Phosphodiesterases (PDEs) are a superfamily of enzymes responsible for the hydrolysis of cAMP
and cGMP, second messengers that regulate important cellular functions. Interestingly, recent studies
demonstrated that cAMP/cGMP-PKA/PKG signaling is involved in the regulation of mitochondrial
dynamics and expression/assembly of key enzymes in the electron transport chain (ETC) and
mitochondrial respiration. Among the many PDEs, PDE2A is the most highly expressed PDE in the
hippocampus and frontal/temporal cortex, brain regions vulnerable to AD. Our preliminary studies
found increased PDE2A expression in the brains of AD patients and APP/PS1 mice (an AD model),
accompanied by decreased cAMP and cGMP in both cytosol and mitochondria matrix, implicating the
potential involvement of an aberrant PDE2A-cAMP/cGMP signaling in the pathogenesis of AD.
Multiple studies, including ours, demonstrated cognitive enhancing effect of PDE2A inhibitors,
although the underlying mechanism remains elusive. In this regard, our preliminary studies revealed
that PDE2A overexpression impaired mitochondrial function accompanied by extensive mitochondrial
fragmentation. Importantly, Aß-induced mitochondrial fragmentation and respiratory deficits could be
rescued by a PDE2A inhibitor, suggesting mitochondrial dynamics and function could be mechanism
of action for PDE2A to influence cognition. Based on these studies, we hypothesized that aberrant
PDE2A signaling caused mitochondrial dysfunction which adversely impacted neuronal/synaptic
function and caused pathological/cognitive deficits in AD. Novel animal models with PDE2A
conditional knockout in the forebrain will be crossed with different AD transgenic mouse models and
carefully characterized.
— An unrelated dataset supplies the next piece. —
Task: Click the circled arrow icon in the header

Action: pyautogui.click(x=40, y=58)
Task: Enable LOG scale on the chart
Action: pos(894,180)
The role of PDE2A2, the PDE2A isoform uniquely localized to mitochondria,
in brain function and behavior in AD mouse models will also be determined. Finally, based on the
literature and our preliminary study, we propose to explore the mechanism underlying the effects of
aberrant PDE2A expression on mitochondrial dysfunction with a focus on mitochondrial dynamics and
the expression/assembly of mitochondrial ETC complexes. Our proposed studies will provide
mechanistic insights into molecular mechanisms underlying mitochondrial dysfunction in AD and
deepen our understanding of PDE2A in the regulation of cognition in the brain. The successful
completion of this study will likely pave the way for future drug development of PDE2A inhibitors,
specifically for the mitochondrial PDE2A2 isoform, as a promising treatment for AD.